THE Kaesong Industrial Park is worlds away from the North Korean city on whose outskirts it sits. While the South Korean-run park has modern factories and motorists in SUVs, the city of Kaesong is straight out of the Cold War. Long stretches of grey apartment blocks loom above empty boulevards, and loud red signs proclaim the victory of the workers' party.
Fences and vigilant soldiers separate the park from the rest of North Korea. That has not prevented South Koreans from dreaming of the industrial park as a capitalist foothold that some day might undermine this Stalinist state, making it the North Ko
rean equivalent of Shenzhen, the special investment zone that helped begin China's free-market miracle nearly 20 years ago.
Despite its prison-like feel, Kaesong Industrial Park is booming. The park's operator, South Korean developer Hyundai Asan, hopes to expand it into a mini-city in the next 12 years, with high-rise flats and hotels, a lake and three golf courses.
By that time, the company hopes there will be about 2,000 factories employing 350,000 North Koreans and producing $20bn (£11bn) worth of goods a year. That compares with an output of only $366m in the first half of this year, according to South Korea's unification ministry. In the six months to June, the flow of goods in and out of the industrial park accounted for 42% of the $881m in trade between the two Koreas, the ministry said.
The US eased sanctions against North Korea earlier this summer, after the country destroyed the cooling tower at nuclear facilities in Yongbyon, but import restrictions remain, making the Kaesong park less appealing to large South Korean and foreign companies. Indeed, South Korea's own conservative president, Lee Myung-bak, initially suggested he would not honour his predecessor's agreements to expand economic cooperation.

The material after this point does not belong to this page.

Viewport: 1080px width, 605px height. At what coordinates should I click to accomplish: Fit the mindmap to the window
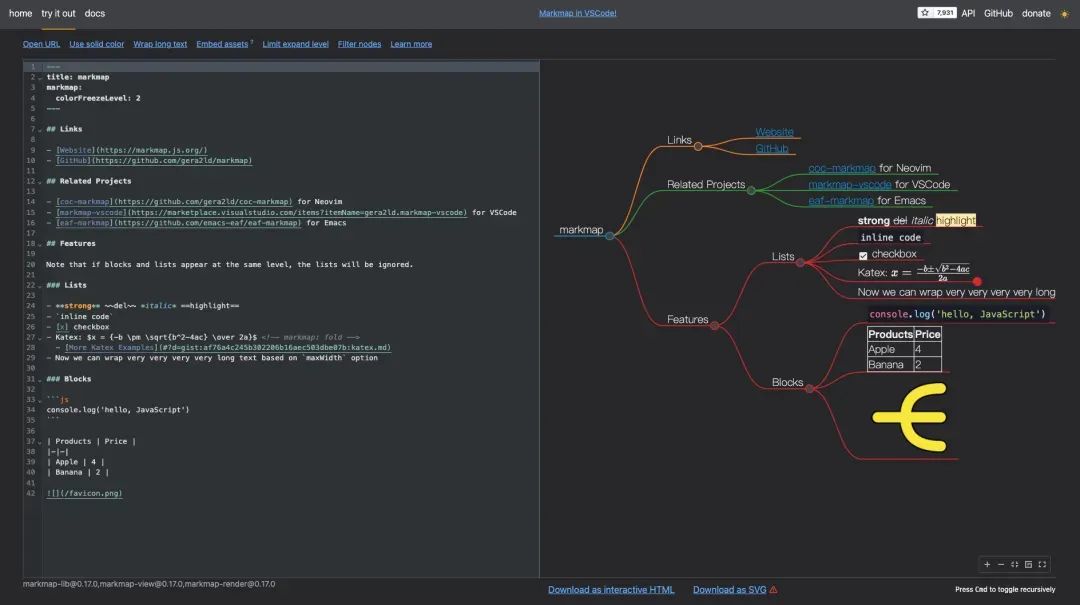click(1013, 563)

Despite all that, 72 smaller South Korean companies have built factories here, looking to tap the North's supply of low-cost, Korean-speaking labour. So far, only one foreign company has come.
This piecemeal brand of change is seen in the experience of SJ Tech, a South Korean maker of car and cellphone parts, which built a $4m factory here four years ago. The company's first North Korean employees had never even seen a keyboard, much less a computer, said SJ Tech president Yoo Chang-geun. Yoo jokingly calls his factory "North Korea's first business school". But now, SJ Tech's 430 North Korean employees can run the factory without South Korean supervisors. They have even cut their hair to look more South Korean. "The North Koreans are like sponges," Yoo said.

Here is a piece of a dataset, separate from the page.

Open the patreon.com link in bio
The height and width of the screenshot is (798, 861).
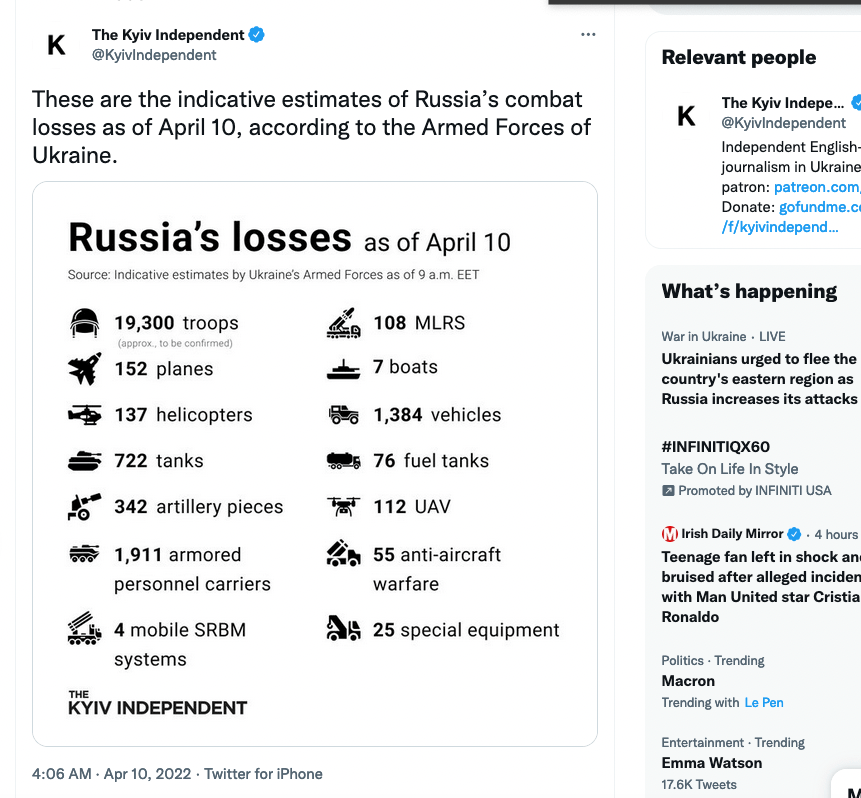[816, 187]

This is exactly the sort of result the South Korean government is hoping for. Even Lee, elected in December, has lately indicated he will back economic cooperation. Supporters of engagement in Seoul say their long-term aim is to prepare the North for unification with the wealthier South. For the North, the economic links mean hard currency for a moribund economy that cannot feed its 23 million people.
The North earns cash by selling 50-year leases on the land in the Kaesong park. Hyundai Asan also pays the North up to $100 a tourist on two tours that it operates, one to Kaesong and the other to scenic Mount Kumgang.

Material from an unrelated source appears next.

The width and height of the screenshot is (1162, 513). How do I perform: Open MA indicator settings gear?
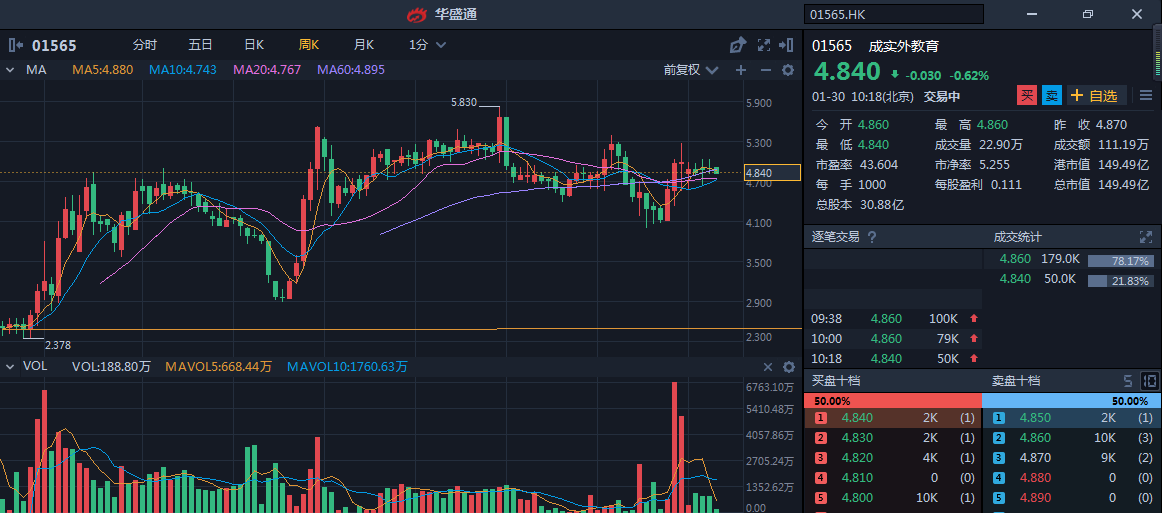point(788,70)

Critics in South Korea and the US say money from these projects, in the final analysis, bankrolls the lavish lifestyle of North Korea's leader, Kim Jung-Il, or worse, his nuclear ambitions.
Yet even a few once stolid critics now support engagement. "When you are feeding a rat with poison, but you coat it with sugar, you are not really feeding the rat," said Andrei Lankov, a professor of North Korean history at Kookmin University in Seoul. "When North and South Koreans can interact on a daily basis, it is a chance for the North Koreans to see that their own propaganda doesn't make sense."